Toffler
has been the best known and most influential exponent of the new trade of
Futurology. He was trained as a journalist, and Future Shock (published
1970) was his first book. It sold by the million. Toffler was highly influenced
by science fiction writers, and in turn his vision of a society in the grips of
an uncontrollable and accelerating plunge into the future was an influence on
much science fiction of the 1970s. His later The Third Wave (1980)
suggested that a new society structured around information technology was poised
to usher in a new and happier society based on a looser and more diverse social
structure.
Toffler's views have been increasingly influential in the realm of
politics and business. Since becoming famous, Toffler and his wife have been
able to build a career as gurus, delivering expensive lectures to corporations
and hobnobbing with world leaders. In the early 1990s he won new celebrity as a
mentor to self-proclaimed Republican Revolutionary Newt Gingrich (he was
associated with Gingrich's Progress and Freedom Foundation and had known
Gingrich back in his "history professor" days of the early 1970s). They shared a
belief in the evils of strong government, the
revolutionary power of
"cyberspace" in public life, and the need to reshape government in response
to the demands of an information-centric future.

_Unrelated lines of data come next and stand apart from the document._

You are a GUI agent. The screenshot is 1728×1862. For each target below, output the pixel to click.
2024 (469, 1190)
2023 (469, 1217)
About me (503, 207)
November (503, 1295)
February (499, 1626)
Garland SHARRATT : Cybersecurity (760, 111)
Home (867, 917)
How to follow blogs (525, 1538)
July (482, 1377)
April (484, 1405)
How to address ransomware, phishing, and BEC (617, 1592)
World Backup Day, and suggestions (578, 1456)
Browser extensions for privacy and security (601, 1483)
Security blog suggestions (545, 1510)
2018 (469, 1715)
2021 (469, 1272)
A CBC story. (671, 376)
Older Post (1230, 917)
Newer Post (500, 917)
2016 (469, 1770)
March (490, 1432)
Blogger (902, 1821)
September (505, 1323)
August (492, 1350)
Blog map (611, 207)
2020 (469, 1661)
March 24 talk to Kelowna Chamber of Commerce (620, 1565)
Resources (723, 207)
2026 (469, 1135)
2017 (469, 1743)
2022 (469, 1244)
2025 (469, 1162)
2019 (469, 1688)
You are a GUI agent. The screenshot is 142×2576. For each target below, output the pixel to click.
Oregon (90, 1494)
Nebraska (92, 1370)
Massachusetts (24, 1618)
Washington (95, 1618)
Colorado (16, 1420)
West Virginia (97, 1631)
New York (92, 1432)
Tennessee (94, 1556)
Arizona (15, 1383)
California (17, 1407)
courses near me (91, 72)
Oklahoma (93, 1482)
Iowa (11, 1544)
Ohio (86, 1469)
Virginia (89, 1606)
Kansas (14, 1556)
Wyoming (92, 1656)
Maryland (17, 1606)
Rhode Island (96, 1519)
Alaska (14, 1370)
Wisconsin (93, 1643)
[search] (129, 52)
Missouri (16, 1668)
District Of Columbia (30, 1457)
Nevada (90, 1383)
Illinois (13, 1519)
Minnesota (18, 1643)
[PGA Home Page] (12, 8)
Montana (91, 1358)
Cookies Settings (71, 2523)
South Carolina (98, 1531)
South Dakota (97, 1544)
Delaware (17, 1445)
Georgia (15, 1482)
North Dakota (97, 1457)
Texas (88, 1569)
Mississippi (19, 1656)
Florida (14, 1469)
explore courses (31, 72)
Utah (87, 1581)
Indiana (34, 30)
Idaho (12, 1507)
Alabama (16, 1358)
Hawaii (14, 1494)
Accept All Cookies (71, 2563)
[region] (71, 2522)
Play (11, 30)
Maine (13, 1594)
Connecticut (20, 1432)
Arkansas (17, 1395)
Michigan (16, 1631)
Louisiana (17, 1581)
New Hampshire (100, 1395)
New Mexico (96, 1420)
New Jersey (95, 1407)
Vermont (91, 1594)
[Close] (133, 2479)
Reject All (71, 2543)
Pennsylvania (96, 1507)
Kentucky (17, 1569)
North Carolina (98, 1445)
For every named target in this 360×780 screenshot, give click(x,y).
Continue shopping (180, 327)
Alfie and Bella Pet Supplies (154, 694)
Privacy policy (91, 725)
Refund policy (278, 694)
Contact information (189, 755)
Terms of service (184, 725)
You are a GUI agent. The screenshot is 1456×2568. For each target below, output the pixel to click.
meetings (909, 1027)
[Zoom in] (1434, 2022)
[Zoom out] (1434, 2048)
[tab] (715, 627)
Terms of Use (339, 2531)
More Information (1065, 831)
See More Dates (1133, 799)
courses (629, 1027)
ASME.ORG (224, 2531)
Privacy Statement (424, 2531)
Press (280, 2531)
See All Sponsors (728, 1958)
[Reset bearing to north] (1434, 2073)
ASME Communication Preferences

We are reading chapters 2, 16 and 20.
Discussion Questions
- What is "future shock"? What assumptions about the nature of technological
and social change does the concept involve?
- Do you believe Future Shock was a medical condition? (Look particularly at
the descriptions on pages 326-331)
- How does Toffler construct his argument? What sources of evidence does he
use?
- What is "Social Futurism", Toffler's proposed solution?
- How does Toeffler describe futurology (chapter 20)? As a way of looking at
the future, how much does it have in common with the novels, stories and films
we have already studied? How does it differ?